**Written task 1:**
In which magazine issue was the museum acoustics article first published?

**Supplied passage:**
This article was published in the September/October 1998 issue of Exhibit Builder magazine. http://www.xbuilder.com/
Museum Acoustics:
How localizing, isolating and diffusing exhibit sound can vastly improve the acoustical environment of your museum.With the growing reliance upon multimedia presentations in museums there has been an increasing availability of information on designing and including sound into exhibits. Feature and background sounds - along with other audio enhancements of visual exhibits, are infusing our museums with better and clearer presentations of information. The joyful results of this is that compared to hushed institutions of a decade ago, current museums are literally singing with interesting, enticing and engaging displays - allaying the early concerns that multi-media home entertainment centers and technically dazzling theme parks would eclipse the public's desire to visit museums by including the very multi-media technologies that originally posed the threat. The results of this are that our museums are becoming fantastic assemblages of sound and presentation technologies - in a scale only possible in public institutions, through the imagination of curators and exhibit designers, and by the enthusiastic support of the public.
But we still have some catching up to do. The museum architectural environment continues to be predominantly focused on visual perception. Long standing institutions were originally designed for visual presentation and many current designs are sold on paper on the merits of how they look. Museums new and old still retain the common visual features found in public spaces - large atriums, vaulted ceilings, stone, glass and masonry finishes and tile floors. Somehow the acoustical considerations for exhibit sound have escaped a good part of the design process, leaving us with buildings and exhibit spaces that do not serve - and in some cases are outright hostile to comfortable and acceptable sound presentation.
This situation is made painfully apparent when, as we add more sound to our exhibits, we find that museum noise levels are increasing as well - sometimes to an intolerable level. How do we meet the challenge of including more active information in a museum without creating an cacophonous environment where speech is unintelligible and the effect of visiting a museum is akin to climbing into an acoustical washing machine?
One of the fundamental difficulties in coming to terms with an acoustical problem is that unlike spilling a bucket of paint where the problem is immediately apparent, noise problems sneak up on us - we often don't realize that there is a noise problem until it has taken up permanent residence. Noise and acoustical problems often accumulate over time with the gradual inclusion of more sounds in exhibit spaces. As new exhibits enter the museum, sound spillage from each exhibit slowly seeps into the common environment. Finally at some point the sound of each exhibit becomes hard to hear; though in more terrifying instances, an acoustical problem does not raise its ugly head until opening day when the museum is populated by 3000 visitors for the first time - after the long and arduous task of constructing a building and installing the exhibits has occurred.

**Written task 2:**
Extract the rows below, copying them unchanged from the first row through the line containing "tap(384, 544)", with both of those lines included.

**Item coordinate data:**
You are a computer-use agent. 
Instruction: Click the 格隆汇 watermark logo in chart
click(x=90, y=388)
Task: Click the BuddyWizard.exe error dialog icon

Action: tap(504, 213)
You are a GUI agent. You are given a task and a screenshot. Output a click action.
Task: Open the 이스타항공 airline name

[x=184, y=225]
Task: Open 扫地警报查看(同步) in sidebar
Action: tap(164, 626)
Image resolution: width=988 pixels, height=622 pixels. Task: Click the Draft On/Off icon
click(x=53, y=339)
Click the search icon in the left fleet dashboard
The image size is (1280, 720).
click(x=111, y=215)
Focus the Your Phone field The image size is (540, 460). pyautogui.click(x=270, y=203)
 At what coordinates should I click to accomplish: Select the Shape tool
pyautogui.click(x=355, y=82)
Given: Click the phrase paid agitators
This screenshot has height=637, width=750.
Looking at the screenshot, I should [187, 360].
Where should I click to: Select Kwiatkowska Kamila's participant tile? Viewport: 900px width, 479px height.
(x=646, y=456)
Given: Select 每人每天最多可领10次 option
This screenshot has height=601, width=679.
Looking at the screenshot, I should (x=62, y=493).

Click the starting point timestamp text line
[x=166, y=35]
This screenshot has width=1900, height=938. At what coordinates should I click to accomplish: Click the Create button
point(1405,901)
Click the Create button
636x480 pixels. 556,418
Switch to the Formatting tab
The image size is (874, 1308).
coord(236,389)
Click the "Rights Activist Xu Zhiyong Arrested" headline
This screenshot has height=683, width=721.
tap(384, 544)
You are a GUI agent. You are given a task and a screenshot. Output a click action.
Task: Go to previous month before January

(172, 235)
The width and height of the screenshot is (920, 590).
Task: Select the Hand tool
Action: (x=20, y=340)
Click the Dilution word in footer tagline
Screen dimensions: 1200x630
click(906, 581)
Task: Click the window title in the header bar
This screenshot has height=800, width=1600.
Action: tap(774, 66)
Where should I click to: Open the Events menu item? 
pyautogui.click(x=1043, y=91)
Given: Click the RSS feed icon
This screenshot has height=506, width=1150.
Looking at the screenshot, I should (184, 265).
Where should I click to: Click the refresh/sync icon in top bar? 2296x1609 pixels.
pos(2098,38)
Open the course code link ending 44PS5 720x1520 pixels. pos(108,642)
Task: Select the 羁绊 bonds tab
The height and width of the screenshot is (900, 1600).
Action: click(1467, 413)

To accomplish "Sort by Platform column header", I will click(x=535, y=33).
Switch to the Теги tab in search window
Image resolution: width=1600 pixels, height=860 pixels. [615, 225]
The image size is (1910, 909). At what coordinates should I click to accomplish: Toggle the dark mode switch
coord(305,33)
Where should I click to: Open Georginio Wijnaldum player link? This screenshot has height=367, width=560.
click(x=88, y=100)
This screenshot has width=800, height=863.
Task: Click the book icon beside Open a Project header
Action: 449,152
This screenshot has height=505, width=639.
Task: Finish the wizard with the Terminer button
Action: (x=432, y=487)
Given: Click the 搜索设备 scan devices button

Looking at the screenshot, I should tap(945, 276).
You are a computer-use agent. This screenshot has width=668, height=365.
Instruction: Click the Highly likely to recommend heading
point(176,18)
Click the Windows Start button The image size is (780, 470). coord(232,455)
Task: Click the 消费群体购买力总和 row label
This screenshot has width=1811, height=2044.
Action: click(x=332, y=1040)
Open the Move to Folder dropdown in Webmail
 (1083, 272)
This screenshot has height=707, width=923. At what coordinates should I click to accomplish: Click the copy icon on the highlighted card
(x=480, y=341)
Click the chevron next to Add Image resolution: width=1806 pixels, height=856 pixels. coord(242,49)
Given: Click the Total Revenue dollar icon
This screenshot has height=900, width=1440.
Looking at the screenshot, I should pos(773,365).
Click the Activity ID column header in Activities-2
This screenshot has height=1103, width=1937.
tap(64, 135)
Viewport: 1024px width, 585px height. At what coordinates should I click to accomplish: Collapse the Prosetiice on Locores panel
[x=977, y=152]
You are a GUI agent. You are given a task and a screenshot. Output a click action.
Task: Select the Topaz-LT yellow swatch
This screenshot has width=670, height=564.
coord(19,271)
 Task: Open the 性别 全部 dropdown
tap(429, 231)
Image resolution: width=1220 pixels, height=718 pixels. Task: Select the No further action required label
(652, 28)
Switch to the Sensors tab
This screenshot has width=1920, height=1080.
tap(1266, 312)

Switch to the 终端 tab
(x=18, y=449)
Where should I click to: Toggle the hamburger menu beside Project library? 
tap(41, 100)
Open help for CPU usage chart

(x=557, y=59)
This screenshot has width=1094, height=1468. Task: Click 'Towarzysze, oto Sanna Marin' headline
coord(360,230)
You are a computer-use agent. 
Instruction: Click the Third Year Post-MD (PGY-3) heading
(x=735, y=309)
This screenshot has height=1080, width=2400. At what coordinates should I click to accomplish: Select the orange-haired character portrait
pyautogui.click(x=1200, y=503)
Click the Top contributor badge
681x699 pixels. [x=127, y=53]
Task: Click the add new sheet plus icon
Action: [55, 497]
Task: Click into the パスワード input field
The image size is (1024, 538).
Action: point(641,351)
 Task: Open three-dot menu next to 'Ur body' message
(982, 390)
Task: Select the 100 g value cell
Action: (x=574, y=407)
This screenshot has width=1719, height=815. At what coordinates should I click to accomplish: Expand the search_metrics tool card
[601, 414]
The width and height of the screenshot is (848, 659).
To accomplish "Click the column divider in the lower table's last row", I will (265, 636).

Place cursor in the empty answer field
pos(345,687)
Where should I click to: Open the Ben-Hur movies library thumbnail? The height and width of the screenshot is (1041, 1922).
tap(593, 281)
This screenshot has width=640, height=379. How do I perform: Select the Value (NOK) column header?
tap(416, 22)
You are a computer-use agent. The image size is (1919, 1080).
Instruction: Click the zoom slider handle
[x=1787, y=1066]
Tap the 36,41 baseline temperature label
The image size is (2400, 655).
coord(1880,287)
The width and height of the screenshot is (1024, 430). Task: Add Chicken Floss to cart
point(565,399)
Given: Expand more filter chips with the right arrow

**Task answer 1:**
The September/October 1998 issue of Exhibit Builder magazine.

**Task answer 2:**
You are a computer-use agent. 
Instruction: Click the 格隆汇 watermark logo in chart
click(x=90, y=388)
Task: Click the BuddyWizard.exe error dialog icon

Action: tap(504, 213)
You are a GUI agent. You are given a task and a screenshot. Output a click action.
Task: Open the 이스타항공 airline name

[x=184, y=225]
Task: Open 扫地警报查看(同步) in sidebar
Action: tap(164, 626)
Image resolution: width=988 pixels, height=622 pixels. Task: Click the Draft On/Off icon
click(x=53, y=339)
Click the search icon in the left fleet dashboard
The image size is (1280, 720).
click(x=111, y=215)
Focus the Your Phone field The image size is (540, 460). pyautogui.click(x=270, y=203)
 At what coordinates should I click to accomplish: Select the Shape tool
pyautogui.click(x=355, y=82)
Given: Click the phrase paid agitators
This screenshot has height=637, width=750.
Looking at the screenshot, I should [187, 360].
Where should I click to: Select Kwiatkowska Kamila's participant tile? Viewport: 900px width, 479px height.
(x=646, y=456)
Given: Select 每人每天最多可领10次 option
This screenshot has height=601, width=679.
Looking at the screenshot, I should (x=62, y=493).

Click the starting point timestamp text line
[x=166, y=35]
This screenshot has width=1900, height=938. At what coordinates should I click to accomplish: Click the Create button
point(1405,901)
Click the Create button
636x480 pixels. 556,418
Switch to the Formatting tab
The image size is (874, 1308).
coord(236,389)
Click the "Rights Activist Xu Zhiyong Arrested" headline
This screenshot has height=683, width=721.
tap(384, 544)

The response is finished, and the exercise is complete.